▸ **What needs to be done**:
Transcribe exactly the line containing "Where should I click to: Click the Share" and the remaining lines of the listing below, through the very last.
-------- Data supplied
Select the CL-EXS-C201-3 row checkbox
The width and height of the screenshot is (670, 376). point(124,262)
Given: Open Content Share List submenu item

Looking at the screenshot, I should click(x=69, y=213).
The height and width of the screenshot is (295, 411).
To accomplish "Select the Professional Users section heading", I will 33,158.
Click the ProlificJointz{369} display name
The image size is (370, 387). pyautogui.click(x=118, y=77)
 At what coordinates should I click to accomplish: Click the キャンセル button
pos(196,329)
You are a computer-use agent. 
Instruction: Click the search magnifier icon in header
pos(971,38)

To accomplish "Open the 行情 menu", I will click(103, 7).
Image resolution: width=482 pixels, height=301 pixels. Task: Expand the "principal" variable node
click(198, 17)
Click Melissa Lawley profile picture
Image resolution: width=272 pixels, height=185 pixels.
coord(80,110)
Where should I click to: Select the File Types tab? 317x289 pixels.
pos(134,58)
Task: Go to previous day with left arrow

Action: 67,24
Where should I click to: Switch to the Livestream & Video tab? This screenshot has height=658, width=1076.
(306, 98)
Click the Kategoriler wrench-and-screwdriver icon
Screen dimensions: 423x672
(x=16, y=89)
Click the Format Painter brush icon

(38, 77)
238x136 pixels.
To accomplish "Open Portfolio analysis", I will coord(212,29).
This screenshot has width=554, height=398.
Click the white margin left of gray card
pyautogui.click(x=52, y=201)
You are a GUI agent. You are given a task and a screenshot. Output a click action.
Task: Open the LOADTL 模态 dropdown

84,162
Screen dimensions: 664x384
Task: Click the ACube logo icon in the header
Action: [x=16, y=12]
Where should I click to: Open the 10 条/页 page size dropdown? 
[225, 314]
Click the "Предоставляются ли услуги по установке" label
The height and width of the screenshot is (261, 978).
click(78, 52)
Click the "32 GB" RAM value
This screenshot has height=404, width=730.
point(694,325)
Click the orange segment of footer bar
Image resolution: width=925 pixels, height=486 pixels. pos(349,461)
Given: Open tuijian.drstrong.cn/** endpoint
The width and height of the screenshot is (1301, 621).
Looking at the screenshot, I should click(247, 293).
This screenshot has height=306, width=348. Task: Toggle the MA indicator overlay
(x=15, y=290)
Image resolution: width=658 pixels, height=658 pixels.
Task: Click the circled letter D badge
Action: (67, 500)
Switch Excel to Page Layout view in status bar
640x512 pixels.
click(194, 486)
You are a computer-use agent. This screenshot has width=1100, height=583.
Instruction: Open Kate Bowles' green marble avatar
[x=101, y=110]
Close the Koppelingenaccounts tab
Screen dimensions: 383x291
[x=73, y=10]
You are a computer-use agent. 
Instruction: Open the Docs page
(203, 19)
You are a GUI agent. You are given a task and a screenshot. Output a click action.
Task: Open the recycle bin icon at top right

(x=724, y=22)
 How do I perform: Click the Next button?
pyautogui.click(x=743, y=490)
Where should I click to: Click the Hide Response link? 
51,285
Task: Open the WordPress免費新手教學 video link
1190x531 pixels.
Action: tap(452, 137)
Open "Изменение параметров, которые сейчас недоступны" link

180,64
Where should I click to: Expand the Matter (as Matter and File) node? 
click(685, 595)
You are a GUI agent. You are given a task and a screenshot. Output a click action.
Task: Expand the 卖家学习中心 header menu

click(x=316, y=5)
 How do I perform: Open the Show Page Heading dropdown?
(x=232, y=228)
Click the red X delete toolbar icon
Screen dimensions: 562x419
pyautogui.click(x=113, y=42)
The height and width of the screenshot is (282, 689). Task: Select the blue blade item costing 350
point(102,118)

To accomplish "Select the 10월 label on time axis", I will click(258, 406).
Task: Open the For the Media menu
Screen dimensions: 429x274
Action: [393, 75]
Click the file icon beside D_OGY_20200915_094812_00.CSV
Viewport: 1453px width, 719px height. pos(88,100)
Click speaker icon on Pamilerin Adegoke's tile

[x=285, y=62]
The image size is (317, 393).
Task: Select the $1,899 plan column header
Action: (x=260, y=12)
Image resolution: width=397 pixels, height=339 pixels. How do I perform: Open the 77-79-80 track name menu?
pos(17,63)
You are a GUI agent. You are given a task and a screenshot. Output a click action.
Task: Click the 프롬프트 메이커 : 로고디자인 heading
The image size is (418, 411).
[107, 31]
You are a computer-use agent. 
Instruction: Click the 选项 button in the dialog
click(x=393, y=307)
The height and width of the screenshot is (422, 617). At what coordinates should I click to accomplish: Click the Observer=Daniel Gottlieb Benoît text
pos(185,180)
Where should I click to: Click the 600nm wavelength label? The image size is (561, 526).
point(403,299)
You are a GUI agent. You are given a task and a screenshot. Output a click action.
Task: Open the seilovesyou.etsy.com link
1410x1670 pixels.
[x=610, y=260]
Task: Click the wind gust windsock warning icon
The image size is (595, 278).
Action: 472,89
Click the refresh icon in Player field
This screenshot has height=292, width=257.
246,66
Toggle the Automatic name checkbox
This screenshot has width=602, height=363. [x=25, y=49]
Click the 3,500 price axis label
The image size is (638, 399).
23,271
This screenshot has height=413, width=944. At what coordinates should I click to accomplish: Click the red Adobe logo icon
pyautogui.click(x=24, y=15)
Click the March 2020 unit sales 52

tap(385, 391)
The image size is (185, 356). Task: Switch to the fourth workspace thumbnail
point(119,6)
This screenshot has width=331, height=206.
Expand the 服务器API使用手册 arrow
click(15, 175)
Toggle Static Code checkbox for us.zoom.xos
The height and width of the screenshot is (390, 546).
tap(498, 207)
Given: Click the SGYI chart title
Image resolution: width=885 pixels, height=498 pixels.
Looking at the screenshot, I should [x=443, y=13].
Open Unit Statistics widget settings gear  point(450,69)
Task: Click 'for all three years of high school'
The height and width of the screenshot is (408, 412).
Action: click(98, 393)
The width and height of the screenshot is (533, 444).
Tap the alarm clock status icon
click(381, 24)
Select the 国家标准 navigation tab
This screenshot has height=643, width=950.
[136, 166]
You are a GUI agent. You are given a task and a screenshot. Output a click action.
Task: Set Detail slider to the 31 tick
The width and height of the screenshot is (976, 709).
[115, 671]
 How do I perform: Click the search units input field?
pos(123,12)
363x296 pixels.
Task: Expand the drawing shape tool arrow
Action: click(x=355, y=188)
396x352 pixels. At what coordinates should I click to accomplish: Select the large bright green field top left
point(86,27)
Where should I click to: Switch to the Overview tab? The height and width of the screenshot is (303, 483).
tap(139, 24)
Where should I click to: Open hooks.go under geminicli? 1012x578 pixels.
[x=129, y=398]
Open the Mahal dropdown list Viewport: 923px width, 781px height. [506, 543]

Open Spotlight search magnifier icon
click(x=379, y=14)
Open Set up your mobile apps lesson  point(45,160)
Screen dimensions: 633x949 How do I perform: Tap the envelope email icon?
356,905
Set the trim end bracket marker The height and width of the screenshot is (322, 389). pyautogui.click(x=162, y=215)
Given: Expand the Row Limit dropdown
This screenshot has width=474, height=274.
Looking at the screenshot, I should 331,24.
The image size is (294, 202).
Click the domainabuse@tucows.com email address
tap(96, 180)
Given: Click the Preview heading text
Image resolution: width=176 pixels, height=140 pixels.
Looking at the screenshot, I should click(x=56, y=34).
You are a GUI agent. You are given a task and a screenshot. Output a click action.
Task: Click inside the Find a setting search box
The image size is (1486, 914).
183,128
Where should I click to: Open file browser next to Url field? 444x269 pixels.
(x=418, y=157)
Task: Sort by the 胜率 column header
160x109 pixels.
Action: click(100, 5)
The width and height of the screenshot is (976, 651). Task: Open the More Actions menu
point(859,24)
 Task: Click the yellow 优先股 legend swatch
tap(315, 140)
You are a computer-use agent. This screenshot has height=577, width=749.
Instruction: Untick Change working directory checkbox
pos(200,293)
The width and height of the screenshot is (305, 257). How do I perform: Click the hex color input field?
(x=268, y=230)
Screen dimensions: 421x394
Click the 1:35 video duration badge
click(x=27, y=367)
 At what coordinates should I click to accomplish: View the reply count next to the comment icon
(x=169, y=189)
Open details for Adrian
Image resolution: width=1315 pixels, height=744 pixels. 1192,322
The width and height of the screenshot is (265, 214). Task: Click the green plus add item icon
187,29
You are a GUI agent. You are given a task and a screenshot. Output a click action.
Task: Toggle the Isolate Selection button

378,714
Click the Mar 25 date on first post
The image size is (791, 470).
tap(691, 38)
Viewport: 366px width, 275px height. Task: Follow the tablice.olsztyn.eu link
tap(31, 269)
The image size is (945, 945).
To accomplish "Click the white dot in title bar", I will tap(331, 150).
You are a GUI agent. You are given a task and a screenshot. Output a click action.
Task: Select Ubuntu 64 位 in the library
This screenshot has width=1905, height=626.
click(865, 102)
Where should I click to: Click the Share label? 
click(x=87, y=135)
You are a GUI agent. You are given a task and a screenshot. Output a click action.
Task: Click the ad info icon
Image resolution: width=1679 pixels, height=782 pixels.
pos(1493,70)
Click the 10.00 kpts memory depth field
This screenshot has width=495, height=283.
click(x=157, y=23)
----------------
▸ **Response box**:
Where should I click to: Click the Share label? 
click(x=87, y=135)
You are a GUI agent. You are given a task and a screenshot. Output a click action.
Task: Click the ad info icon
Image resolution: width=1679 pixels, height=782 pixels.
pos(1493,70)
Click the 10.00 kpts memory depth field
This screenshot has width=495, height=283.
click(x=157, y=23)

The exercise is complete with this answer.